All the examples in the post were written using p5.js, a javascript library meant to be accessible and used for creative expression. I made the diagrams using draw.io which will soon be changed to diagrams.net.

This previous semester, I taught a computer programming class to a small group of students using the British Columbia curriculum. The curriculum focuses very much on process over content. In computer programming, the emphasis is on the development process over writing code. One thing I like about this is that there are lots of opportunities to get students off of their computers. While I love programming, I want the students to see it doesn’t require being glued to a screen all day.

My latest project was inspired, as many great projects are, by student interest. When trying to explain logic using light switches as an example I could see eyes glazing over. I noticed a student with a stuffed animal attached to her backpack and I asked if I could borrow it. I asked the class to imagine we were going to give this toy an upgrade and add lights and buttons to it. Maybe rubbing its belly would cause its cheeks to light up or booping its nose might make it coo. They quickly came up with many ideas for how we could use buttons lights and sounds to make this toy more exciting. After this success in a theoretical lesson, I asked if they’d be interested in making this a reality and an enthusiastic “yes” was the consensus.

That evening I gathered supplies and went out and found the cutest stuffed animal that was on sale and of reasonable size. To create our cyborg bears we also needed an Arduino with a USB cable, breadboard, some LEDS, resistors, push buttons, wires, alligator clips, and a sewing kit to open and close our toy.

During the course of this project I gave mini-lessons on boolean logic including truth tables, if-statements, how to write programs in processing and upload it to an Arduino, prototyping with breadboards and making circuits.

Students each sketched the bear and came up with ideas for where to put push buttons (inputs) and LEDs (outputs). I then had them create truth tables that described which lights would come on for each combination of buttons being pressed. This would be translated into a program in processing that would be uploaded to their Arduinos. At the same time they needed to create the necessary circuits. They could test out the functionality before doing anything with the stuffed animal.

While everyone loved the idea of enhancing the bear, they gave looks of horror when I told them it was time to open the bear up to put our circuit inside. No one else wanted to make the first cut so I did it for them but once that part was over it was no time before the were ripping excess stuffing out to make it easier to get their hand inside and connect LEDs to their wires.

It was pretty orderly at first, but as more LEDs and buttons were put in, the amount of wires caused a bit of a mess so strategizing how to best physically organize everything became important.

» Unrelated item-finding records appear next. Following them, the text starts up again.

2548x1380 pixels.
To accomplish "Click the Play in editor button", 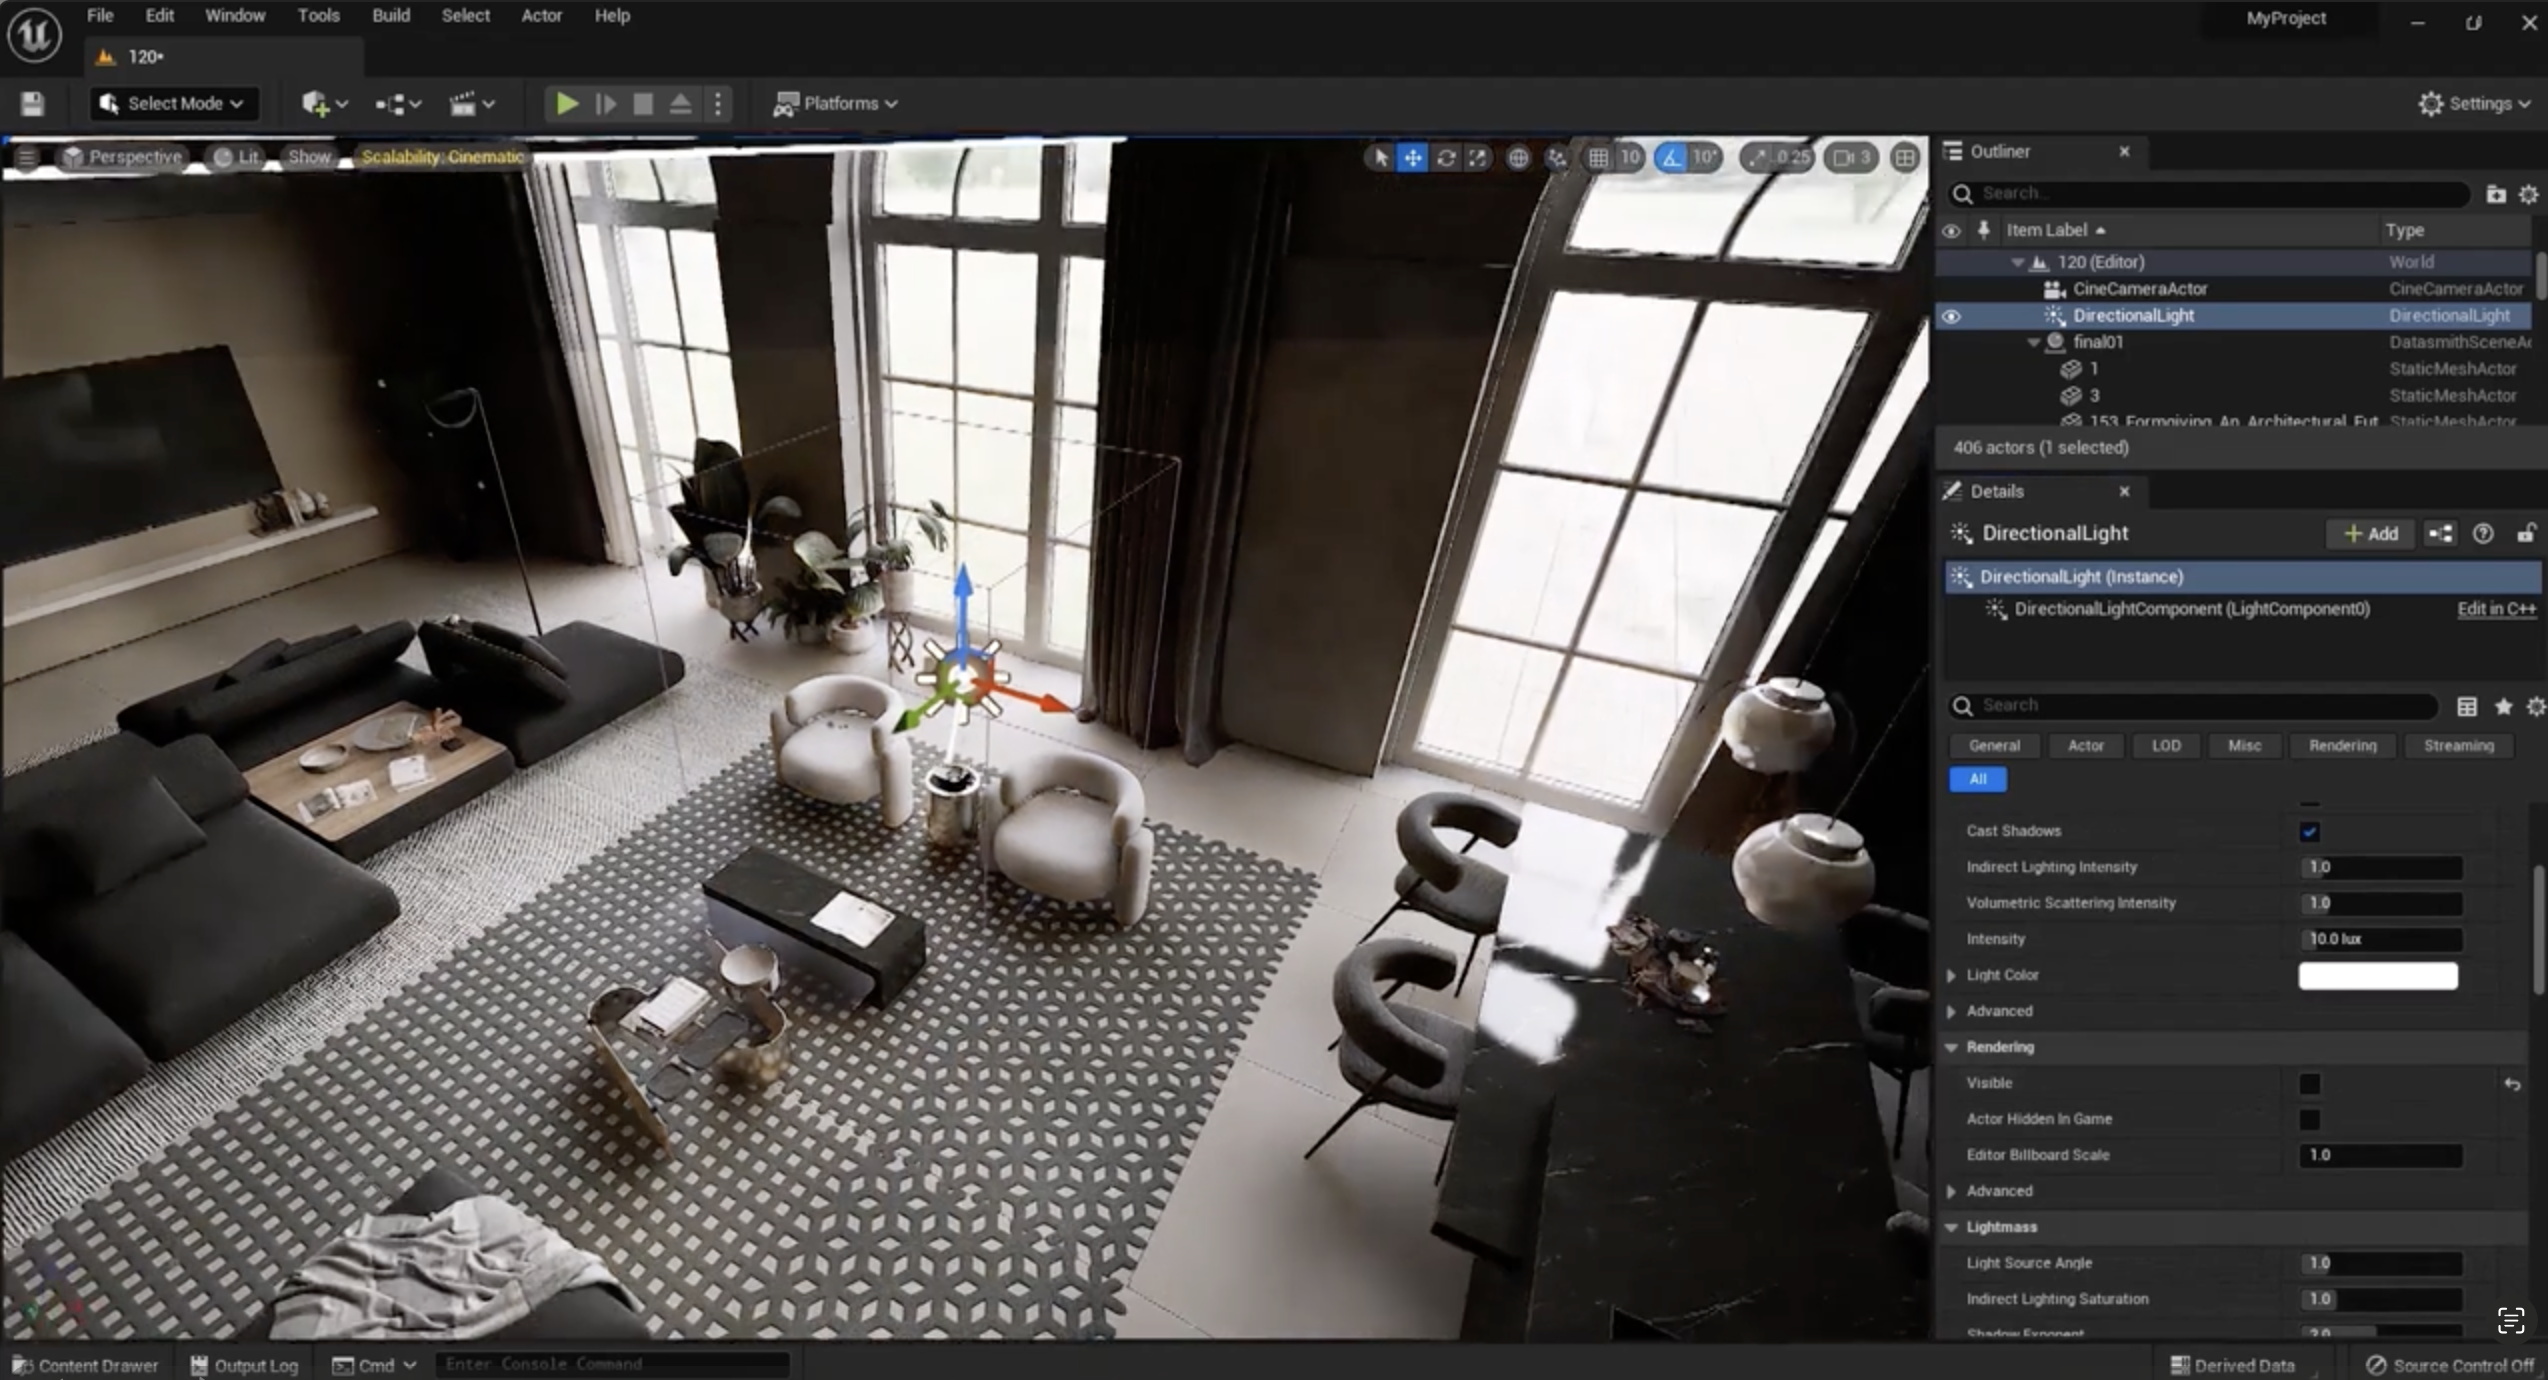I will (566, 103).
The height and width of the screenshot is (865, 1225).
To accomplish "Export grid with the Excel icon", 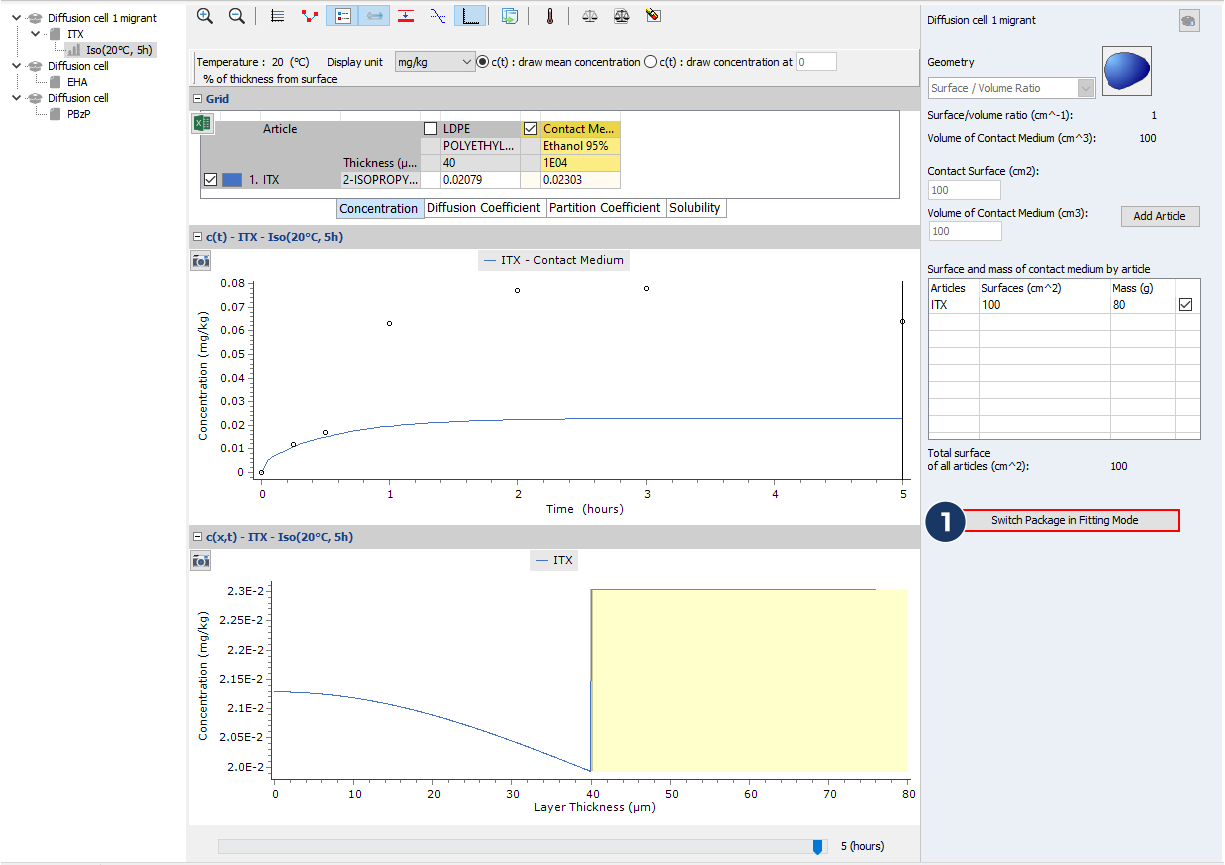I will point(202,124).
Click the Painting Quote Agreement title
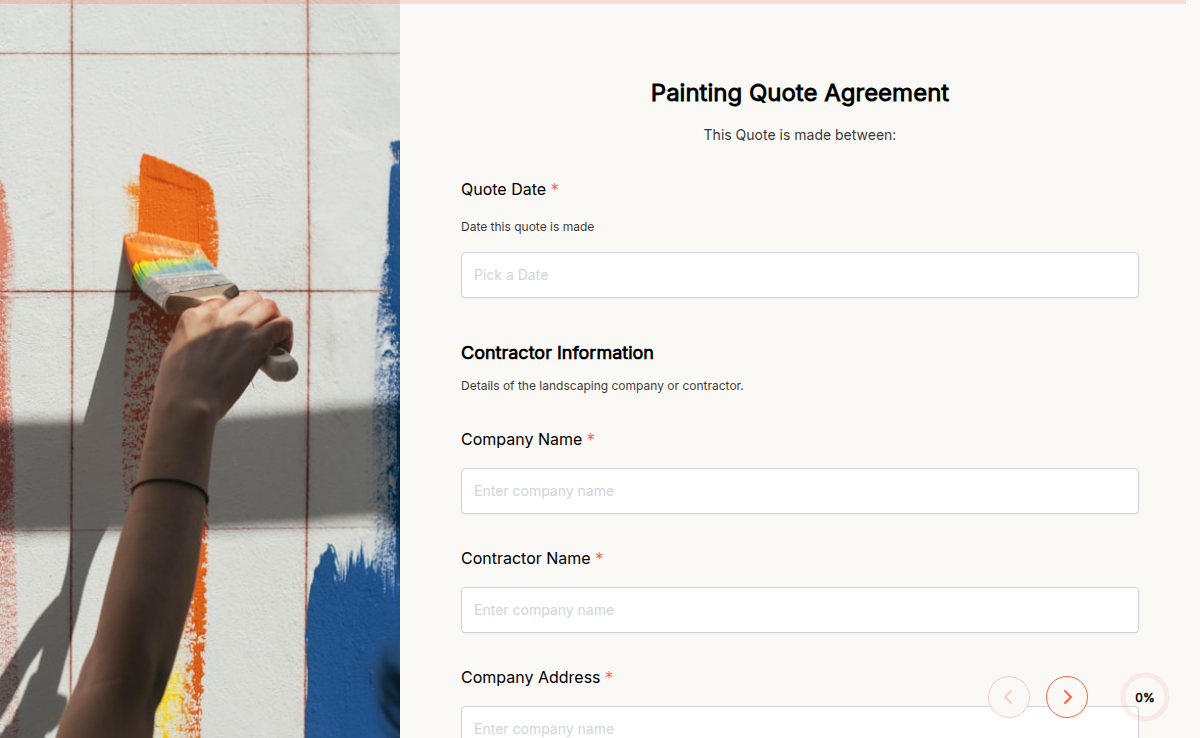Viewport: 1200px width, 738px height. 799,93
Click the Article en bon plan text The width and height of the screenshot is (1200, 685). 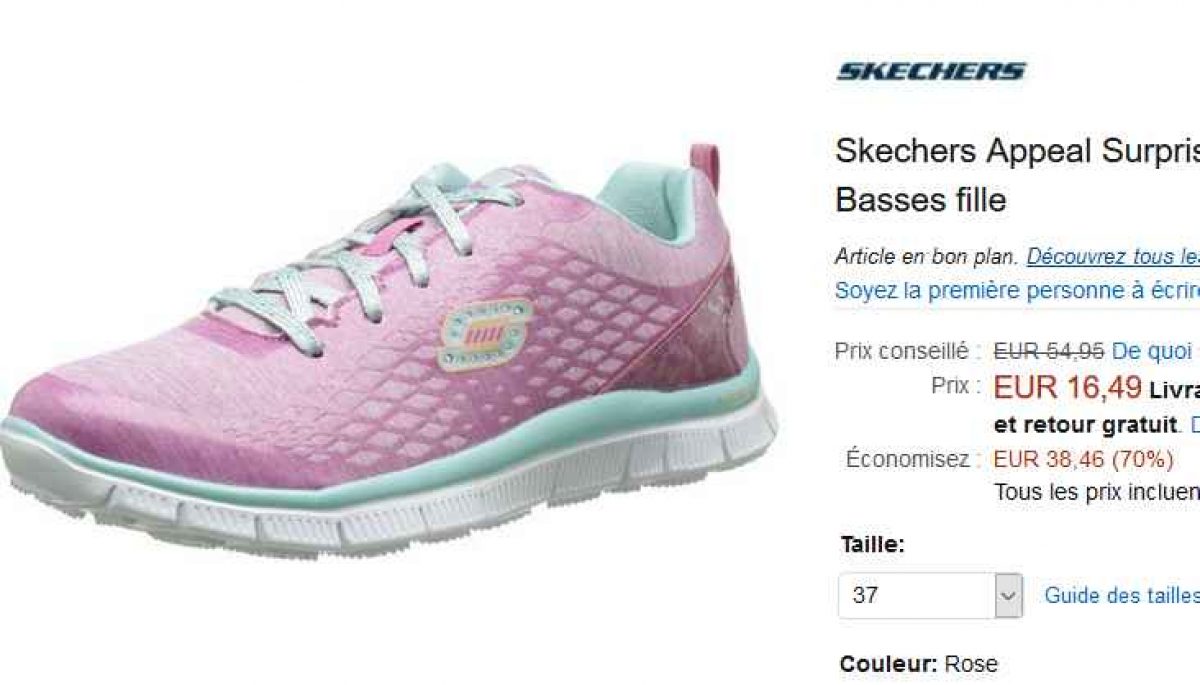[927, 257]
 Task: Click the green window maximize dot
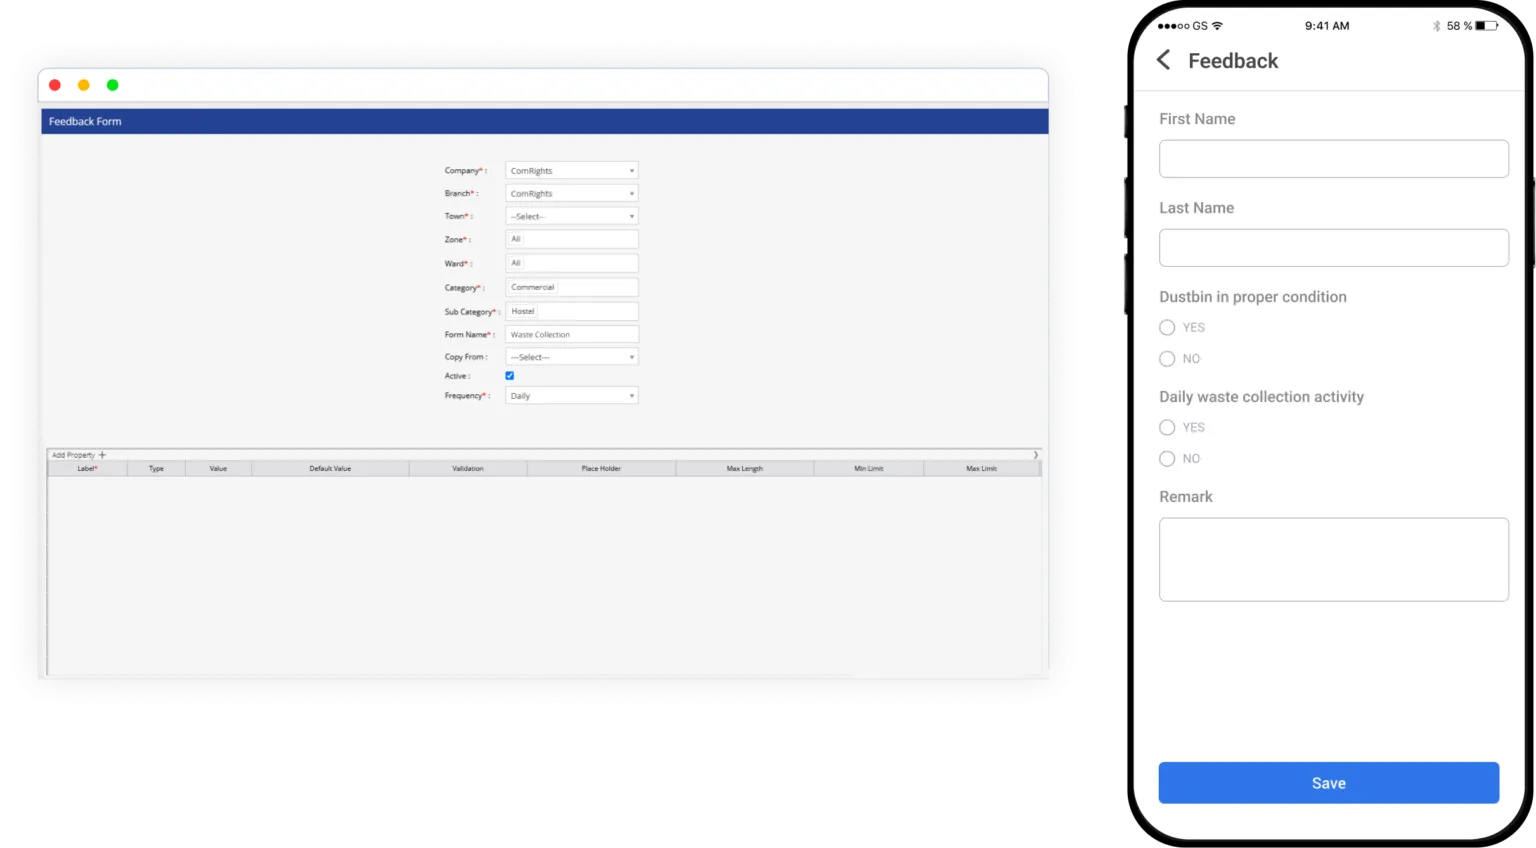coord(112,85)
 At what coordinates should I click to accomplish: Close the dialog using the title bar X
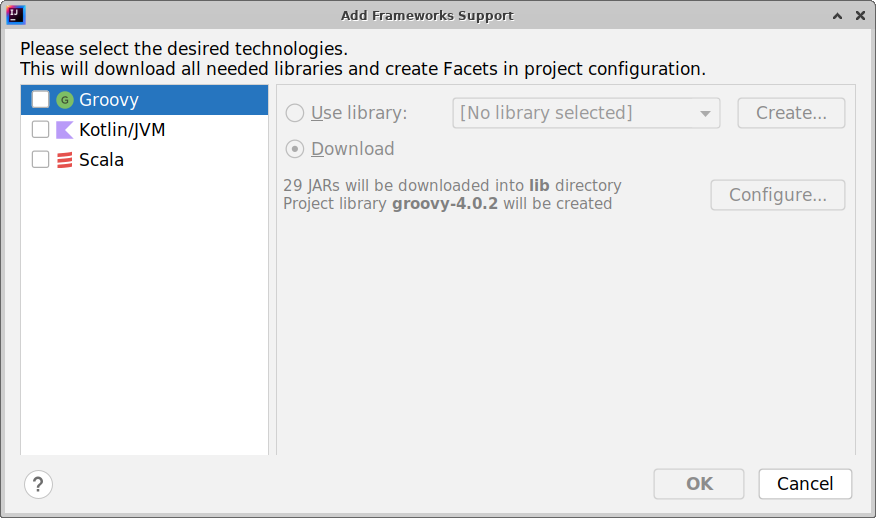pos(859,15)
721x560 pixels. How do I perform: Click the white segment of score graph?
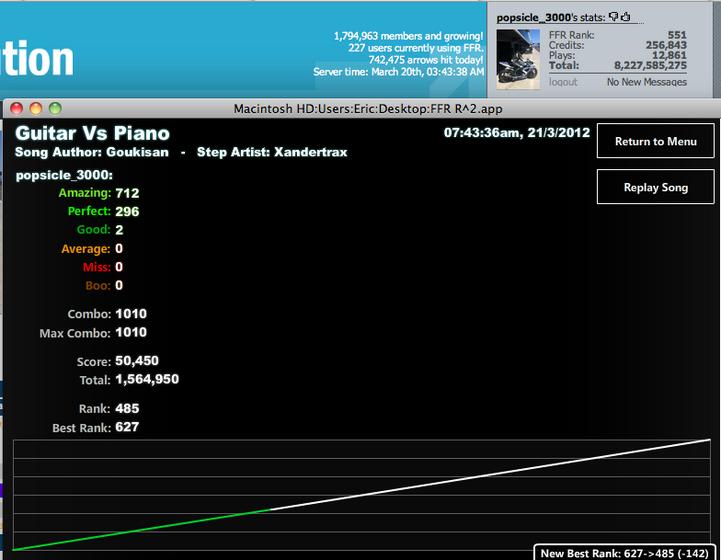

The first LED and button being added and working was a big milestone that got everyone excited about seeing the final result. After school, students brought their friends from other classes to come look at what they had made.

At the end we had to sew it back up but a hole was left to plug the USB cable into the Arduino for power and so we could upload code from different students to change the functionality. This was a great chance to drive home the fact that computer science is an iterative and creative process.

What went well

• Student motivation was through the roof during this project. Their  sense of pride after each phase was extremely evident
• There was great collaboration between students, everyone wanted to participate and the readily helped troubleshoot for one another.
• There was some authentic struggle taking place that students persisted through due to just wanting to see it work
• The project was real world and “messy” challenges/obstacles presented themselves like getting wires tangled up, having exposed wires touching causing circuits to fail, etc… They had to physically get the components somewhere inside the bear they wanted instead of just neat and orderly on a breadboard

What I would change

• I’d set more explicit expectations about writing in their engineering journals regularly. I got them talking and discussing but getting them to do written reflection was tough so some of that great talk didn’t get recorded
• I’d like to come up with a wider variety of project ideas. There’s no one-size-fits-all project that hooks everyone so the more ideas I bank up, the more likely I am to be able to get more students engaged and energized about what they’re working on.
• Extending what I did, I would’ve like to use more types of input/output like something to make noise, moving parts, temperature sensor, gyro sensor, etc… We also could’ve made the changes to the bear more permanent by making a pouch and inserting a battery pack instead of needing to have it plugged up and soldering everything in place instead of holding it together with prototyping materials (though as is, it’s nice since we can take it all apart and have new students reuse everything)